Le solde des commandes devait être versé à la livraison, laquelle devait intervenir le 30 avril 2003. La société a informé ses clients que la livraison interviendrait entre le 14 et le 20 avril 2003. Le 28 avril, Monsieur X. s'est plaint de ce que la livraison n'avait pas encore eu lieu. Le 29 avril, la société a indiqué aux clients que la livraison des éléments commandés ne pouvait avoir lieu en raison de leur refus de régler le solde du prix de vente à la livraison. Monsieur et Madame X. ont clairement refusé d'honorer leur engagement, seule raison de l'inexécution par la société de ses obligations.
Le contrat ne comporte aucune clause abusive. L'article 1244 du Code Civil prévoit que le [minute page 3] débiteur ne peut forcer le créancier à recevoir en partie le paiement d'une dette. Il n'est pas abusif de prévoir un acompte à la commande et le paiement du solde à la livraison, date à laquelle la société exécute l'essentiel de ses obligations. La livraison du matériel représente plus de la moitié du prix de la prestation.
MOTIFS (justification de la décision) (N.B. : mention ne figurant pas sur l’original)
SUR CE,
Sur la résolution du contrat pour inexécution par la société VGC DISTRIBUTION de ses obligations :
Par application de l'article L. 114-1 du Code de la consommation, dans tout contrat ayant pour objet la vente d'un bien meuble ou la fourniture d'une prestation de services à un consommateur, le professionnel doit, lorsque la livraison du bien ou la fourniture de la prestation n'est pas immédiate et si le prix convenu excède les seuils fixés par voie réglementaire, indiquer la date limite à laquelle il s'engage à livrer le bien ou à exécuter la prestation.
Il ressort des pièces du dossier que le solde du prix de chacun des contrats devait être versé à la livraison.

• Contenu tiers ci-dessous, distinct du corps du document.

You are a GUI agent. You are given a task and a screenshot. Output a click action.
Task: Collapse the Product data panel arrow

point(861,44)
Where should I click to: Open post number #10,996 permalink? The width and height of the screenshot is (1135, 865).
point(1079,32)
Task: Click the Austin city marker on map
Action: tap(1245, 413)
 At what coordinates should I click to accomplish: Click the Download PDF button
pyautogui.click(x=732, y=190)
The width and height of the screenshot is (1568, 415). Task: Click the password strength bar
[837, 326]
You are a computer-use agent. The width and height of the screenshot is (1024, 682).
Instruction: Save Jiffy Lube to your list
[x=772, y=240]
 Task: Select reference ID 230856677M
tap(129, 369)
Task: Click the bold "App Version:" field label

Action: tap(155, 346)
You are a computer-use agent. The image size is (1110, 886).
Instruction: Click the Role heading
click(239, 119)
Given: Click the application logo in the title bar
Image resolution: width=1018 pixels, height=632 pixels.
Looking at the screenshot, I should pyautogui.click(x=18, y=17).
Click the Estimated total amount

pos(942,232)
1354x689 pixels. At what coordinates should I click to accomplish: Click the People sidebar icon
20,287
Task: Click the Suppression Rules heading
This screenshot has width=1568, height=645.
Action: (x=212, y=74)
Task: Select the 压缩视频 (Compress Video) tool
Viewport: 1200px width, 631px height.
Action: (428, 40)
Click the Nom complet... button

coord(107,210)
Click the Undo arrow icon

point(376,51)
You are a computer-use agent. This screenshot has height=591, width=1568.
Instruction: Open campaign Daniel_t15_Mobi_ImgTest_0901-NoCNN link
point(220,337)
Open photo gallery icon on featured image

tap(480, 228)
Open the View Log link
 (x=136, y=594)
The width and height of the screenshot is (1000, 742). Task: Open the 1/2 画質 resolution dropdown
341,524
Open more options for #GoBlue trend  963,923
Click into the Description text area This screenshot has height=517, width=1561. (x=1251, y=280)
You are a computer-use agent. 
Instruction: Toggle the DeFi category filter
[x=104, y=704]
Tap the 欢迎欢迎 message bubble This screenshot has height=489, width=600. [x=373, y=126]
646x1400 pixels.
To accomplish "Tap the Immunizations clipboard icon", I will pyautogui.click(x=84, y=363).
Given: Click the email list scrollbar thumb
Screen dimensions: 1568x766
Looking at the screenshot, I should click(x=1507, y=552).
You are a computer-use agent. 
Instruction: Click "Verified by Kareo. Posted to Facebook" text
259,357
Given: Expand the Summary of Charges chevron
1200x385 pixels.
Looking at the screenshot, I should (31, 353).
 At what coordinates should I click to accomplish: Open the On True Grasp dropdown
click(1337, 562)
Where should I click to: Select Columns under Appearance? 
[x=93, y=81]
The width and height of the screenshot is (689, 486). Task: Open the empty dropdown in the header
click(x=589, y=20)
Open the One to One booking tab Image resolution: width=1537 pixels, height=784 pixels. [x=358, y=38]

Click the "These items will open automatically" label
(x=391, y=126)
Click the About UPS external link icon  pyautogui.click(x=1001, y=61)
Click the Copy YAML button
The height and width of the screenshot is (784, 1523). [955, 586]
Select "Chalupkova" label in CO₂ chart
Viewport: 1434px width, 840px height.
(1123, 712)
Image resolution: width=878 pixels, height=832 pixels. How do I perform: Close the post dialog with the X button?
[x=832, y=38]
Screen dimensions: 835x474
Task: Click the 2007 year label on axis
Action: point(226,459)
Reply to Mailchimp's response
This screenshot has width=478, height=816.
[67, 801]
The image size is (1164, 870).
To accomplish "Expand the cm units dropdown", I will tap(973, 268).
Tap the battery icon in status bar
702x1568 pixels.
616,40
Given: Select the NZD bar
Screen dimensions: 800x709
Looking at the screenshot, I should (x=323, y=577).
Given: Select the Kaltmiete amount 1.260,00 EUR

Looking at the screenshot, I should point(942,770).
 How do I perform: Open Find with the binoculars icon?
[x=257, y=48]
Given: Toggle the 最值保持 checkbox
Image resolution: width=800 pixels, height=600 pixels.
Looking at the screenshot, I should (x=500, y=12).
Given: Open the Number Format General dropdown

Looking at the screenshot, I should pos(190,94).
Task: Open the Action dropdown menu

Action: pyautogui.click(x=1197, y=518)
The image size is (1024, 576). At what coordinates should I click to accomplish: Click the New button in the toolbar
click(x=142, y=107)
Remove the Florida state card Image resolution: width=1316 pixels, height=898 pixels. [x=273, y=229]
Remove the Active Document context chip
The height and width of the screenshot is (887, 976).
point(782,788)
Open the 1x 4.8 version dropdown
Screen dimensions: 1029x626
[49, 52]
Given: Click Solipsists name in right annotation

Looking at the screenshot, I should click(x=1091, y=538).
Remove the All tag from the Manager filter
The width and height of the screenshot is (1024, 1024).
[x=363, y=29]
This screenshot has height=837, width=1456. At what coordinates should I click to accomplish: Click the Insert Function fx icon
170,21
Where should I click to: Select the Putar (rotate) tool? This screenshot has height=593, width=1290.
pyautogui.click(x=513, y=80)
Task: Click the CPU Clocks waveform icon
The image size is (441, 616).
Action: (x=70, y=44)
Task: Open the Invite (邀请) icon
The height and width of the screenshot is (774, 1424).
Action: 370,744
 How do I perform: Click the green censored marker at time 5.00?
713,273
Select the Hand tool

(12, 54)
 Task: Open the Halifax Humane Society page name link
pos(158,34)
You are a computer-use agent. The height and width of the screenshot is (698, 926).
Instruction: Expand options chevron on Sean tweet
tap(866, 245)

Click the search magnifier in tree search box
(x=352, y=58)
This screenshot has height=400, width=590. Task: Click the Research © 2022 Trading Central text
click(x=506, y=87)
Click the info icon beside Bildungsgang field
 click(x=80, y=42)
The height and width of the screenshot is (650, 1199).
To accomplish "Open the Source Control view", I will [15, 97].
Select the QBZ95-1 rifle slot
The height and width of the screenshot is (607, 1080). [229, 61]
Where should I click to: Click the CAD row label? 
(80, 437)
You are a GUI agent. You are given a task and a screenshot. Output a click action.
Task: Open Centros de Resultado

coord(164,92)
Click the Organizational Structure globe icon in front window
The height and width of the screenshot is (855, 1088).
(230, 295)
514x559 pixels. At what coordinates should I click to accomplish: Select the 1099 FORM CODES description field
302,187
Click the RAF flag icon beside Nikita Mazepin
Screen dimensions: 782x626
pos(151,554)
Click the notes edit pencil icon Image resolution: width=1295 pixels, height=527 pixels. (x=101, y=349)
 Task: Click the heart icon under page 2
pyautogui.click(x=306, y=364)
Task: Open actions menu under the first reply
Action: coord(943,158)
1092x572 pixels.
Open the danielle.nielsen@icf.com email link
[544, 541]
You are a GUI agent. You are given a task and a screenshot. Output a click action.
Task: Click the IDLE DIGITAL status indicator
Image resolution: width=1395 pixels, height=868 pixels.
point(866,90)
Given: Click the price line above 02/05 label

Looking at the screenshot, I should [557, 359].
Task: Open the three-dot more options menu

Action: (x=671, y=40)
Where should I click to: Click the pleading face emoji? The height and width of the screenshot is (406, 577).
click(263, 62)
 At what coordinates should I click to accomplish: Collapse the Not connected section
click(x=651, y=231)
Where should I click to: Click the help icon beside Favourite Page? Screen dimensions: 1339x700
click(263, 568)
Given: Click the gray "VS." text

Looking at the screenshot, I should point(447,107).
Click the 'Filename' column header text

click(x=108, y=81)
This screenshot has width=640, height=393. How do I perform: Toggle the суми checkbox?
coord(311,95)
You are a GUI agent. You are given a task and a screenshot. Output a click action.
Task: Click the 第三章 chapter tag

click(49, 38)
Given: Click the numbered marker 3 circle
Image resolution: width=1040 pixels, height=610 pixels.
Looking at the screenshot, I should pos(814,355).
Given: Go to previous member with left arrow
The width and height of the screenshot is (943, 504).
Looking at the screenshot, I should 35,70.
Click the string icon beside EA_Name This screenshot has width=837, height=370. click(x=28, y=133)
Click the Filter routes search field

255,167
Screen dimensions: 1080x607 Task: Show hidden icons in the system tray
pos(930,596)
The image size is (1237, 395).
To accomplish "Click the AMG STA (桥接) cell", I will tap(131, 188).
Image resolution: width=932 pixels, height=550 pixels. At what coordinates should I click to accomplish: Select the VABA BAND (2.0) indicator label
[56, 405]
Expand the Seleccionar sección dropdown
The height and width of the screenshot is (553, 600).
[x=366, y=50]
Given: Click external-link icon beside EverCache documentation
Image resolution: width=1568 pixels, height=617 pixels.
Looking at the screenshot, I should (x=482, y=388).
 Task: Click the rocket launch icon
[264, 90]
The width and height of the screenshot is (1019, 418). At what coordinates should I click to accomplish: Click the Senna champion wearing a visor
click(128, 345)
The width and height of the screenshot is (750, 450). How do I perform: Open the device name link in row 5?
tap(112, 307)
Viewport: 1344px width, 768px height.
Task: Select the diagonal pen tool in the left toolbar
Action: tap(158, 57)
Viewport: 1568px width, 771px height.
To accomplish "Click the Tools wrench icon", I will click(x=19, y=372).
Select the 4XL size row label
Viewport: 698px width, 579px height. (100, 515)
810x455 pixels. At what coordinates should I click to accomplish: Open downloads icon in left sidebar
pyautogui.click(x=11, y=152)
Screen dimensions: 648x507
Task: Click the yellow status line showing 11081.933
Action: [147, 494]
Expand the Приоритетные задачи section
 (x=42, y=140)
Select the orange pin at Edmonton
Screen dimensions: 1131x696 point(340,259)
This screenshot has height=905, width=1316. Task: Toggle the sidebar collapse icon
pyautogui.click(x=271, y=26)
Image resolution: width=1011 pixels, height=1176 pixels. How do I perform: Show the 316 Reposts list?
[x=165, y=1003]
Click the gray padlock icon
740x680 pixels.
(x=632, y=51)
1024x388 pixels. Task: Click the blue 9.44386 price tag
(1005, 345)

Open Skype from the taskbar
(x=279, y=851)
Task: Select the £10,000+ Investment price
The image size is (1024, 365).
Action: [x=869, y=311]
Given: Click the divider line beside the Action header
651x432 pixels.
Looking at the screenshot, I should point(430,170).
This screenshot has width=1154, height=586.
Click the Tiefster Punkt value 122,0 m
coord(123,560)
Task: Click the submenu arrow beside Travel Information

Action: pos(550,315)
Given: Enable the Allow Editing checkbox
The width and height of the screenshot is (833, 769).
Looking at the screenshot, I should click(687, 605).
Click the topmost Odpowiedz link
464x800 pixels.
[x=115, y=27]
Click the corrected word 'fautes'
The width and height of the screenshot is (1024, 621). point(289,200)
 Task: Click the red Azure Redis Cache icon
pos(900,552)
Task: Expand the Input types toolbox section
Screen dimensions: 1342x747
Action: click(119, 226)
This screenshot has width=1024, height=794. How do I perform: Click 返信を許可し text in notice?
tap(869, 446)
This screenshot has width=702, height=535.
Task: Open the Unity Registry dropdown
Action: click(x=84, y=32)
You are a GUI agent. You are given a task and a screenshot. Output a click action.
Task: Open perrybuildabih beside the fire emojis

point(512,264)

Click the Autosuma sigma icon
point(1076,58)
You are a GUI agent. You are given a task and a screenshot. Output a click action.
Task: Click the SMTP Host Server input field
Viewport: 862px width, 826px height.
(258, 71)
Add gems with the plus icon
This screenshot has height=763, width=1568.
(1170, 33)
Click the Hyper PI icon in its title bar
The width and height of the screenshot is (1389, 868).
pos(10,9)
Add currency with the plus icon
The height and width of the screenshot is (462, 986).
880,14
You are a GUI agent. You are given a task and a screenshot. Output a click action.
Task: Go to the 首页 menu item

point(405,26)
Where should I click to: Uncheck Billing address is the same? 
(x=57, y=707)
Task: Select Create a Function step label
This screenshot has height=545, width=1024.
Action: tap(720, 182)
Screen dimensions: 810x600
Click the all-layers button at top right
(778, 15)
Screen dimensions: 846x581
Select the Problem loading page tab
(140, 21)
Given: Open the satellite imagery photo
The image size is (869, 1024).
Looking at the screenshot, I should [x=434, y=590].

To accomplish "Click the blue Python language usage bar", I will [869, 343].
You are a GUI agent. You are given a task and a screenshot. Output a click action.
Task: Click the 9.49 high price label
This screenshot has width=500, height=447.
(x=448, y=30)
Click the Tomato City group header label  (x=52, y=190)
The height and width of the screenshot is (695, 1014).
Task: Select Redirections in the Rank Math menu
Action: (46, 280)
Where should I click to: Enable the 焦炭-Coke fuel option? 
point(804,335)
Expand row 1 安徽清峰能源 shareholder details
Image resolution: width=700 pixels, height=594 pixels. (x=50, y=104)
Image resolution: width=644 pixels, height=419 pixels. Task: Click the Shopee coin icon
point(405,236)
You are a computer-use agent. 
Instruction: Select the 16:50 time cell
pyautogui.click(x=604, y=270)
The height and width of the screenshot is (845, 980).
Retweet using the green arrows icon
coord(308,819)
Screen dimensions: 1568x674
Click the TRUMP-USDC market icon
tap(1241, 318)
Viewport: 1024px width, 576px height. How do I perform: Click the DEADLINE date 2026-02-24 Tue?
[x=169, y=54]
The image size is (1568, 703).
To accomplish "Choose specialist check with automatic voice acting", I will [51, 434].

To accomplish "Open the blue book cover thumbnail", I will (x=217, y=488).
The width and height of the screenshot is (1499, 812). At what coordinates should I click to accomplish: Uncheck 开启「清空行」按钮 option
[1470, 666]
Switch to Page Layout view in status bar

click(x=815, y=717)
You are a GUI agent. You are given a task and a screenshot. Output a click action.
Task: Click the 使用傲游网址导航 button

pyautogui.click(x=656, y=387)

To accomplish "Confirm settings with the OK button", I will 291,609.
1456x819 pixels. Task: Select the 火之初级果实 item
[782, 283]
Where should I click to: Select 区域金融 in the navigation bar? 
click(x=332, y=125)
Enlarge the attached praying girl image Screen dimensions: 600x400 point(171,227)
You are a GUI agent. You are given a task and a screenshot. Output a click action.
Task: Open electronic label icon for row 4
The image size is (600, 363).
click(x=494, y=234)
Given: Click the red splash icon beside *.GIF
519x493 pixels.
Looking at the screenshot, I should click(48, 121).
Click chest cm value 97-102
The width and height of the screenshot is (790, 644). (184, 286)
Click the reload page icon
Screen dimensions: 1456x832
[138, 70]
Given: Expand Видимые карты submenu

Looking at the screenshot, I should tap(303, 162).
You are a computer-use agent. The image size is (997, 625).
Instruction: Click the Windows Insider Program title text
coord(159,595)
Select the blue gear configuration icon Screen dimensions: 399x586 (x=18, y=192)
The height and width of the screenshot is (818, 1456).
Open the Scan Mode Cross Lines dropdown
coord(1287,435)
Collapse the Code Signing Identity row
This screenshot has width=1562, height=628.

Il n'est pas contesté que la livraison devait avoir lieu avant le 30 avril 2003. Un courrier du 29 avril 2003 de la Société VGC DISTRIBUTION, adressé aux demandeurs, indique que, contactés pour une livraison le 26 avril 2003, ils ont refusé le versement au livreur du solde du prix de vente.
Ce point n'est d'ailleurs pas contesté par les époux X., qui indiquent avoir refusé ce versement, proposant de régler la somme convenue après l'installation définitive des différents matériaux.
Or, la recommandation n° 82-03 de la Commission des Clauses Abusives stipule que les contrats d'installation de cuisine comportent une clause d'échelonnement des versements impliquant en général que la quasi-totalité du prix soit versée avant la pose effective des divers éléments, voire leur livraison, et que cette disposition peut se révéler abusive dès lors qu'elle implique des versements dont l'importance ne correspond pas à l'exécution successive des prestations prévues au contrat.
Il convient donc d'examiner la part respective de chacune des prestations (livraison de meubles ou installation) par rapport au total du prix de vente.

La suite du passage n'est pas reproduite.